The structure and language are too strong to push against, even though the play with its "humorous" (in the Early Modern Renaissance sense of character determination) elements suggests a kind of dispositional determinism that gets subverted by the "conversion" plot. In fact, this interplay produces a kind of happy chaos in which anything can happen, and in which characters end up overcoming their dispositions.

This is also my favorite script of a play, in pretty much a tie with Midsummer Night's Dream. I'd forgotten just how witty it is when played by stage experts. So, the language is too exuberant to be tamed to nihilism as well. It's free play instead.

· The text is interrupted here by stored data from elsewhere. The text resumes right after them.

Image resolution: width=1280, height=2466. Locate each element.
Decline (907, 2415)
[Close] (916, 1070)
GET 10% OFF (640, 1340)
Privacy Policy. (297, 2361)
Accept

But different takes are always enjoyable, and the attempt to heighten the negative emotional tension between Celia and Rosalind actually worked to underline some elements that generally go unnoticed in the play when worked as a comedy (like the adjudication scene at the beginning of MSND; that verdict could be pretty serious for Hermia).

So, two thumbs up (as opposed to index and middle finger up, palm facing the gesturer. It's a British thing.).